Discussion in 'Sports and News' started by Spartan Squad, Apr 18, 2016.

  1. Spartan Squad

    Spartan Squad Well-Known Member

    Mercury News goes after a Virginia-based online education academy as a way to take in public dollars without providing a true education. The paper claims the K12 Inc network that promises parent involvement and independent control is rally a "veneer for the moneymaking enterprise."

    K12 Inc.: California Virtual Academies' operator exploits charter, charity laws for money, records show

     
  2. LongTimeListener

    LongTimeListener Well-Known Member

  3. Ace

    Ace Well-Known Member

    Well, I am sure the free market will sort all this out.

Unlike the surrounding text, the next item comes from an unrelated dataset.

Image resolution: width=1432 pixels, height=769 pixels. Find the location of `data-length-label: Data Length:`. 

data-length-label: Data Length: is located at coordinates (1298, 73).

    The kids can probably get a refund and get a public school do-over or something.
     
  4. JohnHammond

    JohnHammond Well-Known Member

    I've met about 50 kids who have gone the online charter school route. I wouldn't consider any of them intelligent.
     
  5. cranberry

    cranberry Well-Known Member

    But think of the free-market efficiencies they were bringing to bear by using public money and not having to spend very much of their own. The shareholders were probably ecstatic.
     
  6. Spartan Squad

    Spartan Squad Well-Known Member

    In theory, Charters aren't bad if they are founded by local people wanting an alternative to public districts that have obvious problems. Even those are not perfect and can severely screw over kids with the incompetence of parents trying to do what they think teachers can't.

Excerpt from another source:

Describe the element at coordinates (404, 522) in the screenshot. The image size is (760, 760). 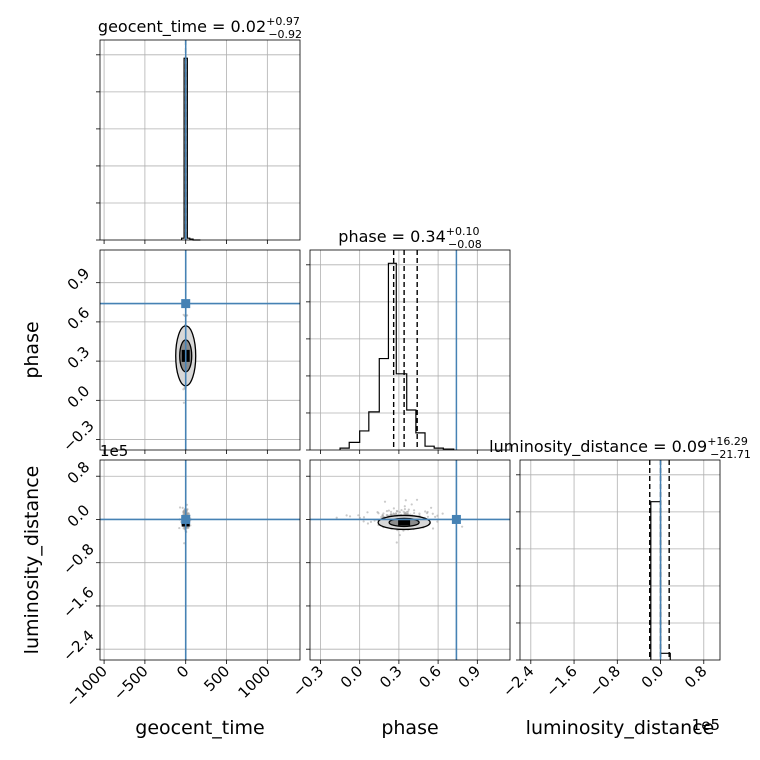
I see `contour-core` at that location.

    This is just sad and exactly why education really shouldn't be big business. But we may now see the free-market create jobs for lawyers who will sue on behalf of the families. Get ready for those pelvic mesh commercials go away and "were you harmed by K12?" to start up.
     
  7. Ace

    Ace Well-Known Member

    Maybe we can turn this to a win-win and send the charter kids who never got diplomas to the privately-run prisons. Capitalists can double their ROI.
     
    HanSenSE likes this.
  8. Spartan Squad

    Spartan Squad Well-Known Member

    I feel like there's a business opportunity here if we can figure out how to get public funds for the prisons.
     
  9. Ace

    Ace Well-Known Member

    Those already exist, who do you think pays for the privately run prisons? In fact, slip the right judges some under-the-table cash and you can keep your privately run prison full.
     
  10. Starman

    Starman Well-Known Member

    Aren't online charters pretty much the go-to academic solution for the basketball-mill "prep schools" (i.e. AAU traveling carnival shows) which are popping up all over?

    And the "academic standards" they are required to fulfill pretty much consist of the parent/guardian (or the kid himself if over 18) filling out a notarized statement saying, "Our kid be doing awesum good in skool. I grade him a 3.6"
     
  11. Spartan Squad

    Spartan Squad Well-Known Member

    Sweet, so there's already a business model! (actually I should have thought about that before my tongue in cheek comment)
     
  12. Ace

    Ace Well-Known Member

    Yes. And, even better, some private prisons get towns to help fund building the prison as a job creating project then leave the town hanging with an empty prison if the private company decides the numbers aren't in their favor.